--- Record extracts ---
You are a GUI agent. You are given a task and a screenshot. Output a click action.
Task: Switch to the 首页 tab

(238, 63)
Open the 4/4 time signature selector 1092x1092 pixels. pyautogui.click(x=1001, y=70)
---
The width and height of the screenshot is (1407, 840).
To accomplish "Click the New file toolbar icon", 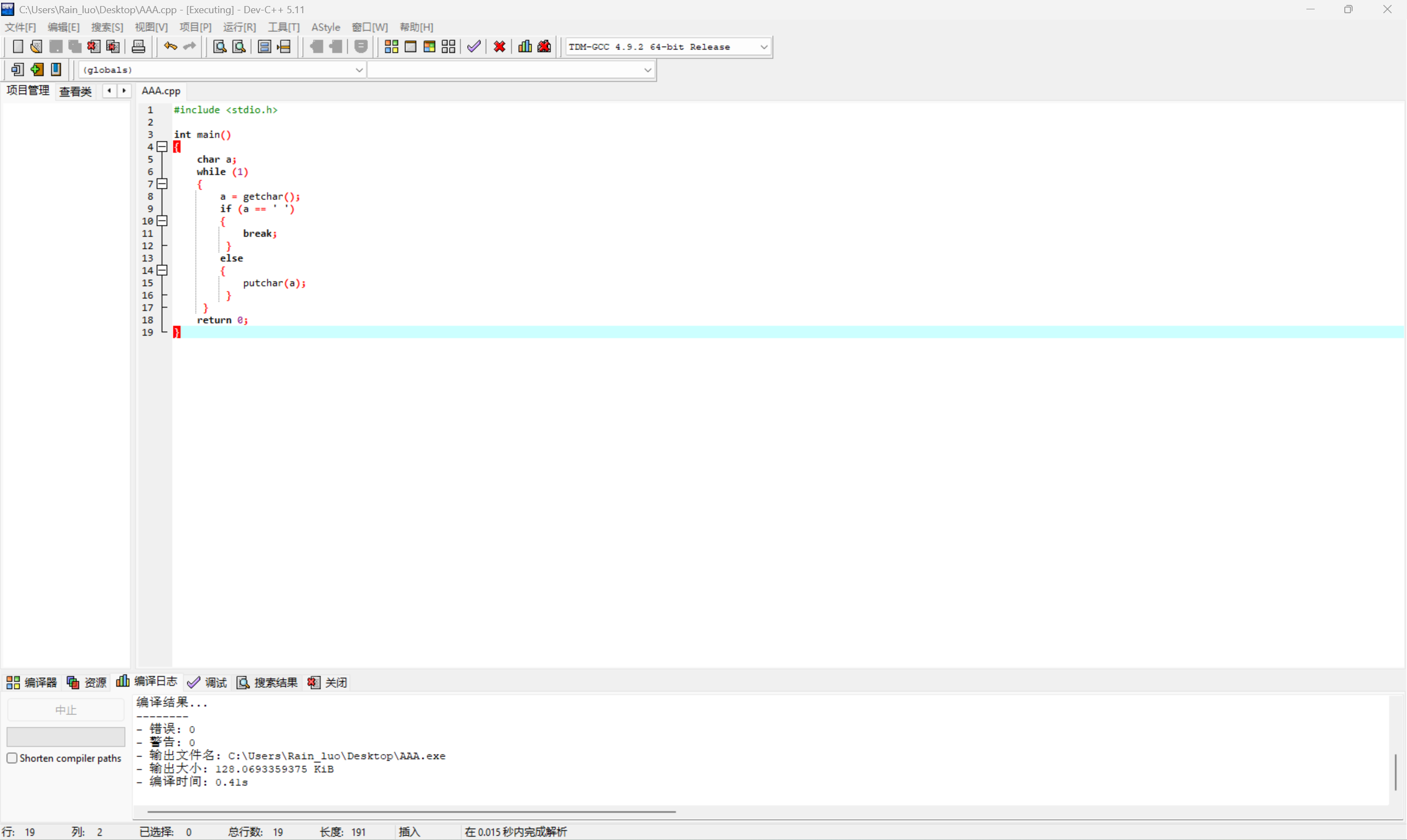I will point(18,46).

--- Exercise directions ---
Throughout the material above, find lines holding the word "screenshot", then copy them.

--- Result below ---
You are a GUI agent. You are given a task and a screenshot. Output a click action.
The width and height of the screenshot is (1407, 840).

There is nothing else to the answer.